Spring 2011 Runway Report: Time to Change
Fashion reverts to a more modest era this spring; Skirts are longer, pants are fuller, playful prints best “sexy” black and 70s fringe Outshines heavy metal as a top embellishment. Carol Brady would approve.
WIDE-LEGGED TROUSERS & BELLS
While minimalism proved a dominant runway trend for spring, it wasn’t one with legs—as, when it came to the vast array of introduced trousers, jumpsuits, and jeans, “go big or go home” seemed a theme among designers. John Galliano’s billowy bottoms for Dior looked inspired by Sailor Jack, especially with their paired Dixie-cup toppers; Marc Jacobs’ roomy, spangled flares at Louis Vuitton appeared drum majorette-perfect and it wouldn’t resonate as far-fetched to hear that Maison Martin Margiela’s equally wide-legged and wide-waisted pleated pants were motivated by “The Biggest Loser.”

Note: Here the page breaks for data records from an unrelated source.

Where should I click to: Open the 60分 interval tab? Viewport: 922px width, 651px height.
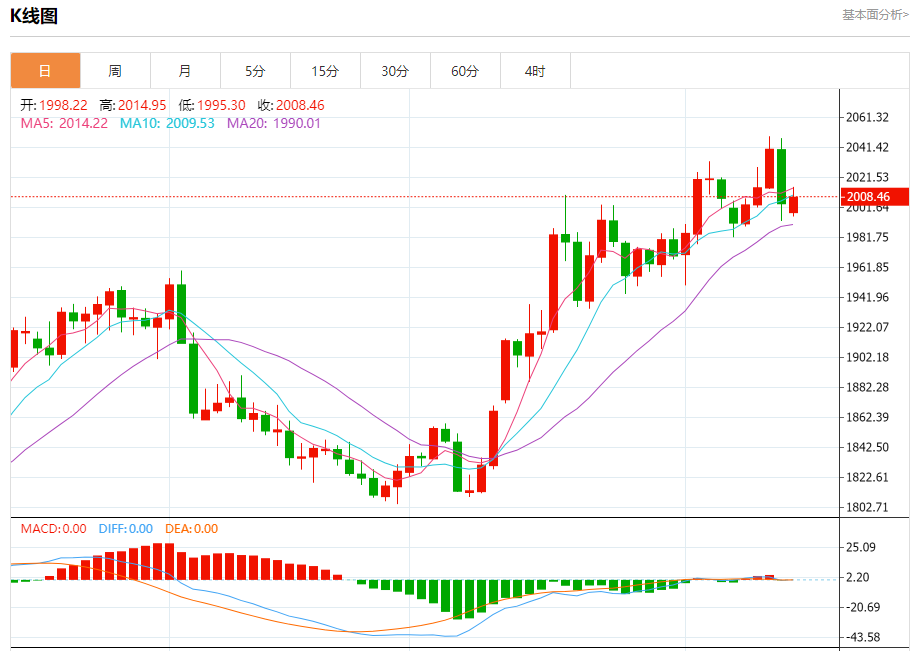click(x=465, y=71)
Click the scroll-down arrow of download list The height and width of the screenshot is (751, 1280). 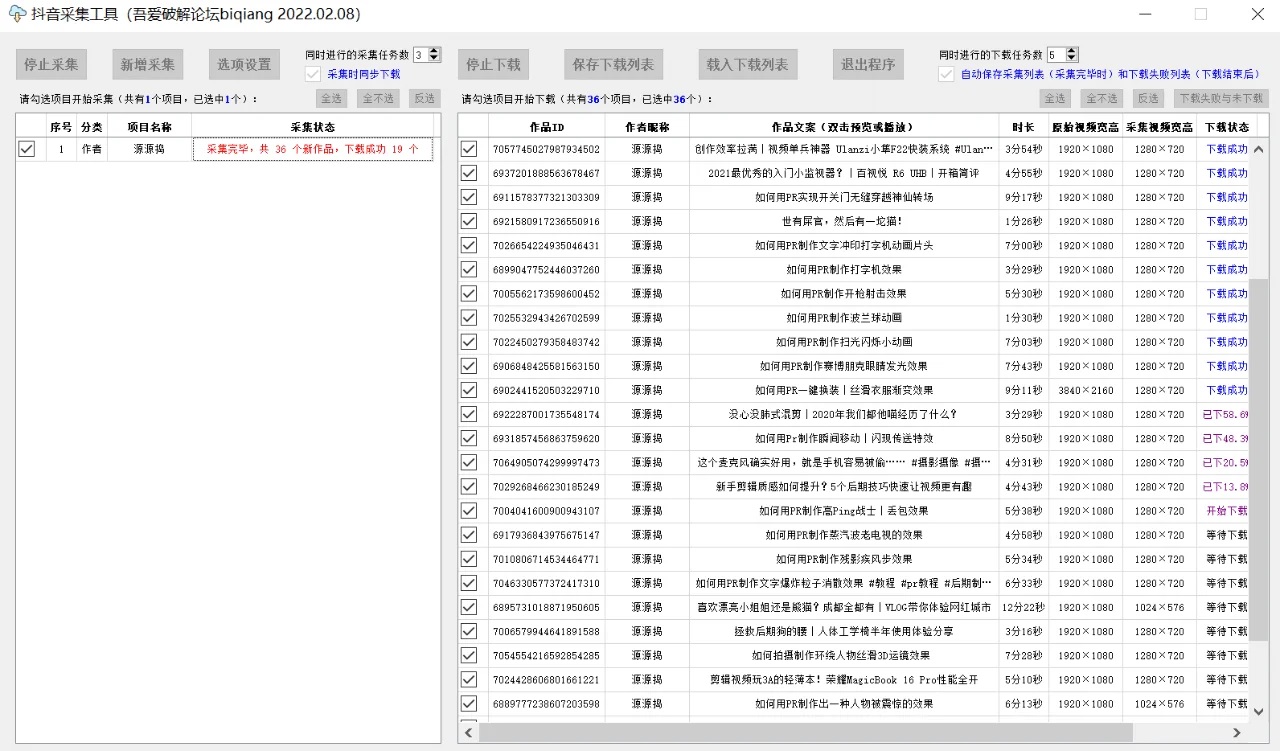(1259, 711)
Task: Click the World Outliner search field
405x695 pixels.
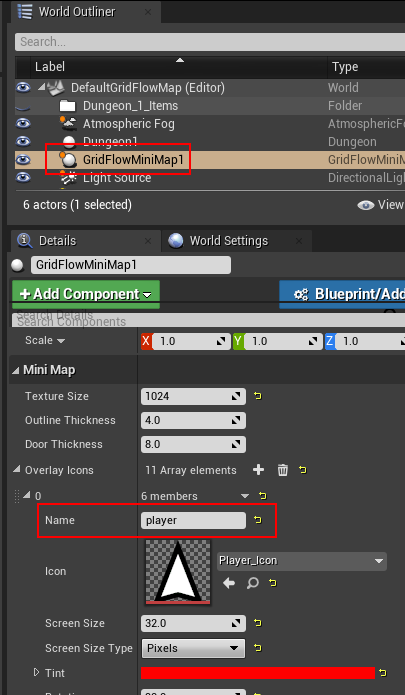Action: click(x=210, y=42)
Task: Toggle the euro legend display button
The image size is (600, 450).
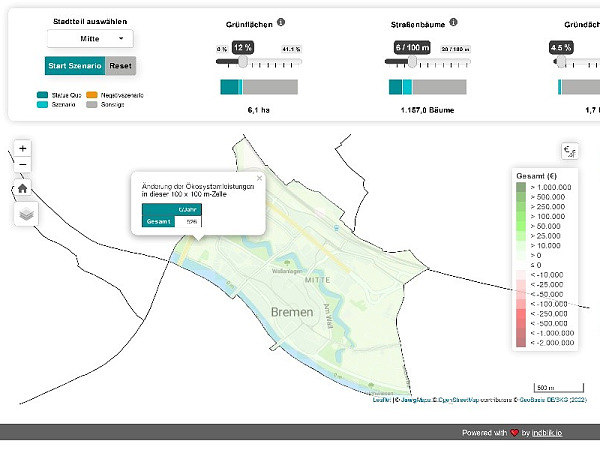Action: (569, 151)
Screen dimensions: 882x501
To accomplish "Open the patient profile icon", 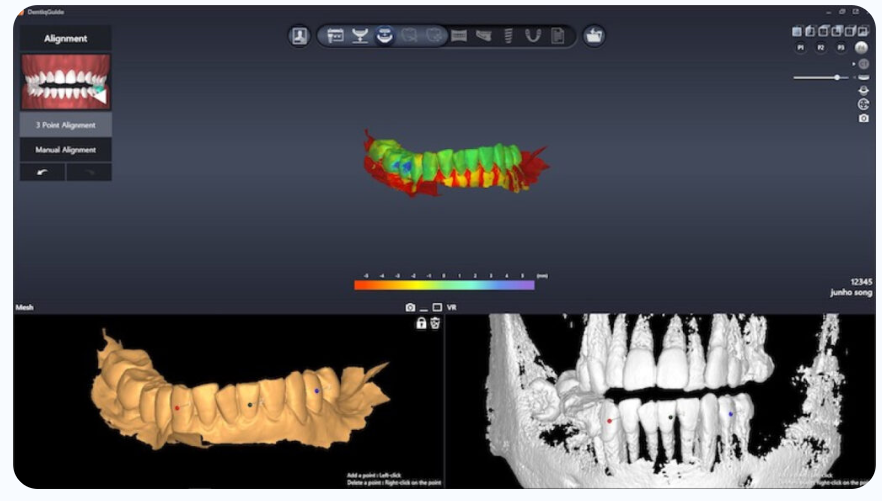I will tap(299, 36).
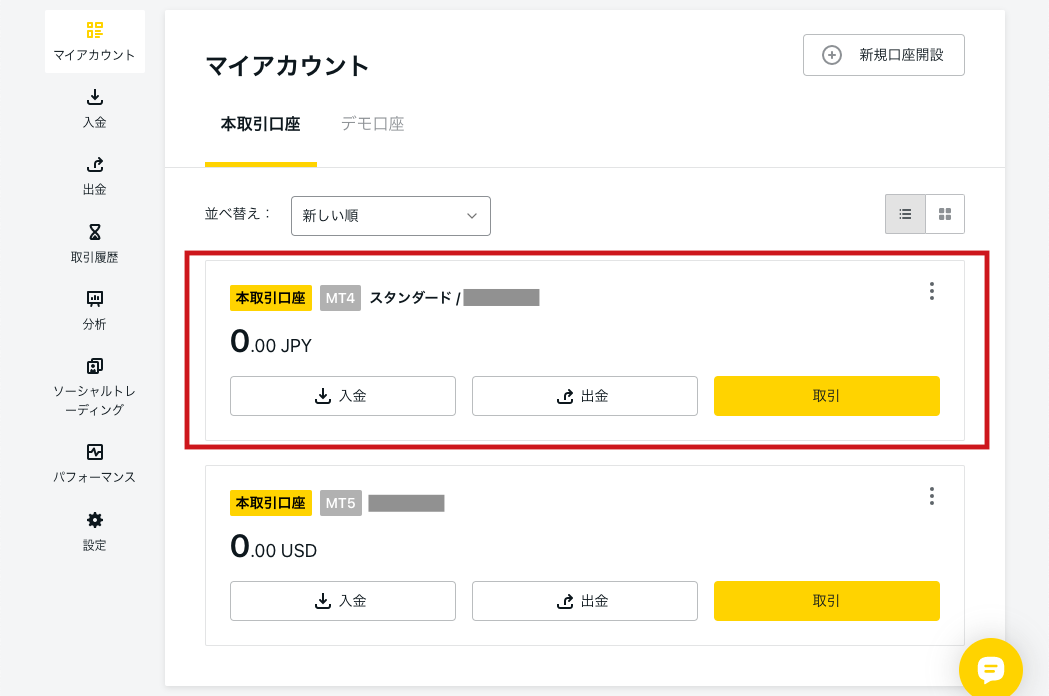The width and height of the screenshot is (1049, 696).
Task: Click 入金 on the USD account
Action: pyautogui.click(x=343, y=601)
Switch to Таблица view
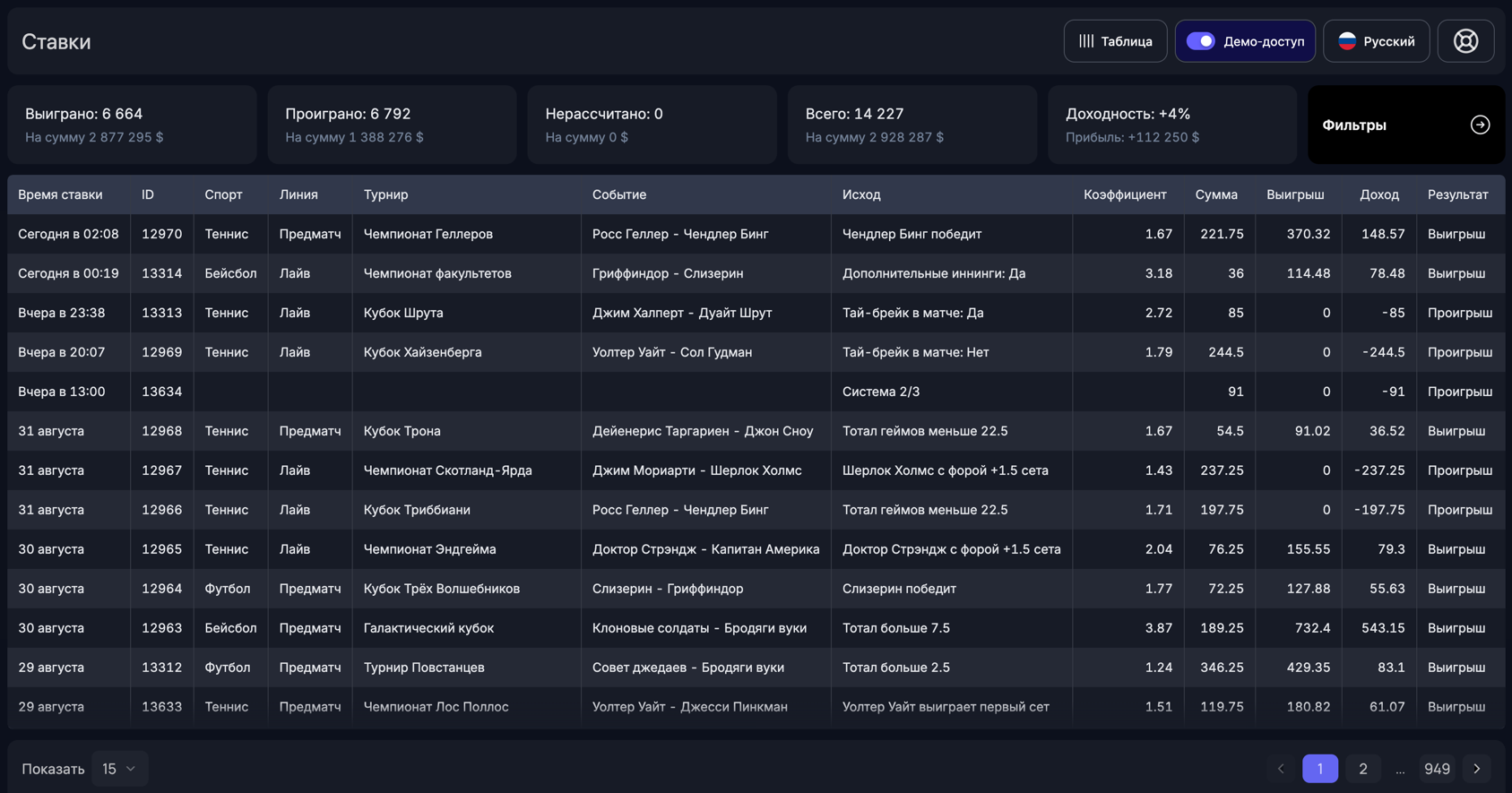Image resolution: width=1512 pixels, height=793 pixels. 1116,41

Still, not all takes on the trend were so bold. Mulberry called to mind Annie Hall’s style by way of a wearable look that consisted of baggy denim and a long cravat worn in place of a traditional necktie, while Dsquared took to the iconic character’s tomboy look via blazers, easy vests and relaxed chinos aplenty. In addition, we saw loose-fitting jumpsuits at YSL, bell-bottoms at Blumarine, scrubs at Kenzo, silk PJs at Rochas, flowy skants (skirts affixed to pants) at Givenchy and a sea of shapeless white shafts at Céline. This season, when getting dressed, be sure to consider the surprising message delivered by an overwhelming number of fashion’s top designers (aka, those who wear the industry’s pants); skinny is out.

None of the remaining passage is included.